- **Provided material**:
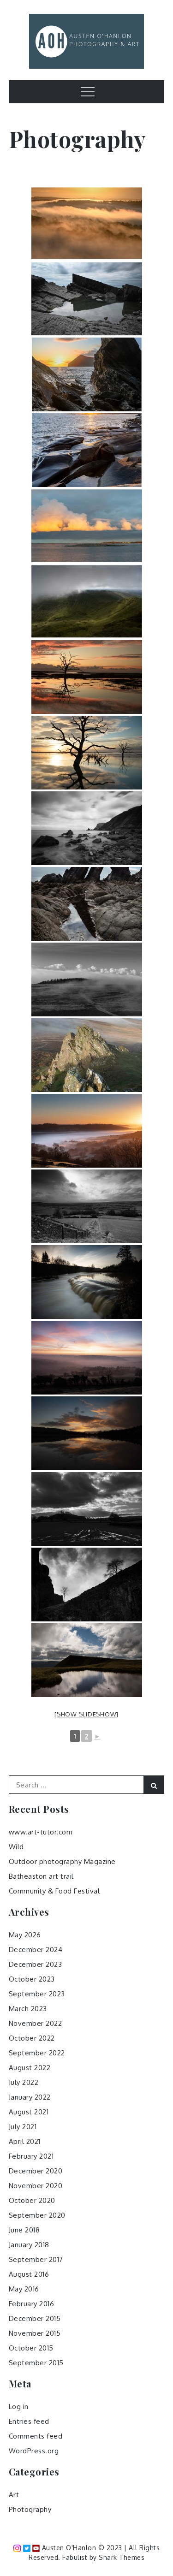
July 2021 (23, 2126)
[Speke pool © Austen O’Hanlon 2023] (86, 299)
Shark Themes (121, 2557)
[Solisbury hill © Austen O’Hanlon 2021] (86, 1358)
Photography (30, 2509)
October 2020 (32, 2200)
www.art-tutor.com (41, 1832)
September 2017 (36, 2259)
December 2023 (35, 1964)
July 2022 (24, 2082)
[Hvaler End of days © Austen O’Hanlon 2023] (86, 450)
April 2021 (25, 2141)
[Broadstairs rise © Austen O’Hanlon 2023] (86, 374)
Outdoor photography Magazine (62, 1861)
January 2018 (29, 2244)
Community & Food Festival (54, 1891)
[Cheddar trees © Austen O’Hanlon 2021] (86, 1584)
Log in (19, 2406)
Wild (16, 1846)
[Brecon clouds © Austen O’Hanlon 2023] (86, 601)
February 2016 (31, 2303)
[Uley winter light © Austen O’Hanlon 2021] (86, 1509)
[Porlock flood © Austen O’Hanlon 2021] (86, 677)
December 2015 (35, 2318)
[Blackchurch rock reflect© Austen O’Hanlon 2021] (86, 904)
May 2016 (24, 2289)
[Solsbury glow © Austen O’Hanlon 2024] (86, 223)
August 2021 (29, 2111)
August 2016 (29, 2274)
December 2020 (36, 2170)
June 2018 (24, 2230)
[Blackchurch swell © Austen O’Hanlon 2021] (86, 828)
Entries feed (29, 2421)
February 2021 (31, 2156)
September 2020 (37, 2215)
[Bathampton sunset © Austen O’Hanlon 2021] (86, 1433)
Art (14, 2494)
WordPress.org (34, 2450)
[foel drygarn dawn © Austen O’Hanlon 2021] (86, 1055)
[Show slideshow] (86, 1714)
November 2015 (35, 2333)
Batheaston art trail (41, 1876)
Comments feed (36, 2436)
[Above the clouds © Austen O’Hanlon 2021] (86, 1131)
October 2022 (32, 2038)
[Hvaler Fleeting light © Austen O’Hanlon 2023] (86, 526)
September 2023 (37, 1993)
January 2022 (30, 2097)
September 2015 (36, 2362)
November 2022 (35, 2023)
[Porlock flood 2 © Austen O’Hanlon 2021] (86, 752)
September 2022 (37, 2052)
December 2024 (36, 1949)
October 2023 (32, 1979)
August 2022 (30, 2067)
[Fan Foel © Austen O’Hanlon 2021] (86, 1660)
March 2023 (28, 2008)
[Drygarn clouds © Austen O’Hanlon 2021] (86, 979)
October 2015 (31, 2348)
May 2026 (25, 1934)
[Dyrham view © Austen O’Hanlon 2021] (86, 1206)
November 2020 (36, 2185)
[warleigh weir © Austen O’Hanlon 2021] (86, 1282)
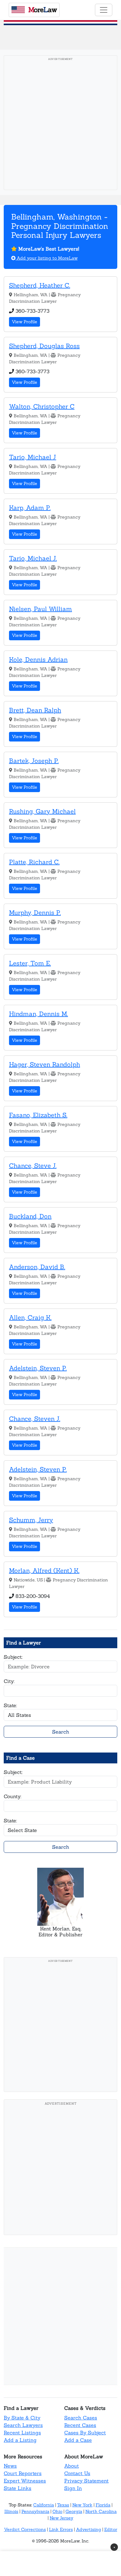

- **What you are asked to do**:
Go back to the line that contains "August 2022 (30, 2067)" and copy it, along with each line after it through the end of the listing above, exactly and without pictures.

- **Result for this task**:
August 2022 (30, 2067)
[Fan Foel © Austen O’Hanlon 2021] (86, 1660)
March 2023 (28, 2008)
[Drygarn clouds © Austen O’Hanlon 2021] (86, 979)
October 2015 (31, 2348)
May 2026 (25, 1934)
[Dyrham view © Austen O’Hanlon 2021] (86, 1206)
November 2020 (36, 2185)
[warleigh weir © Austen O’Hanlon 2021] (86, 1282)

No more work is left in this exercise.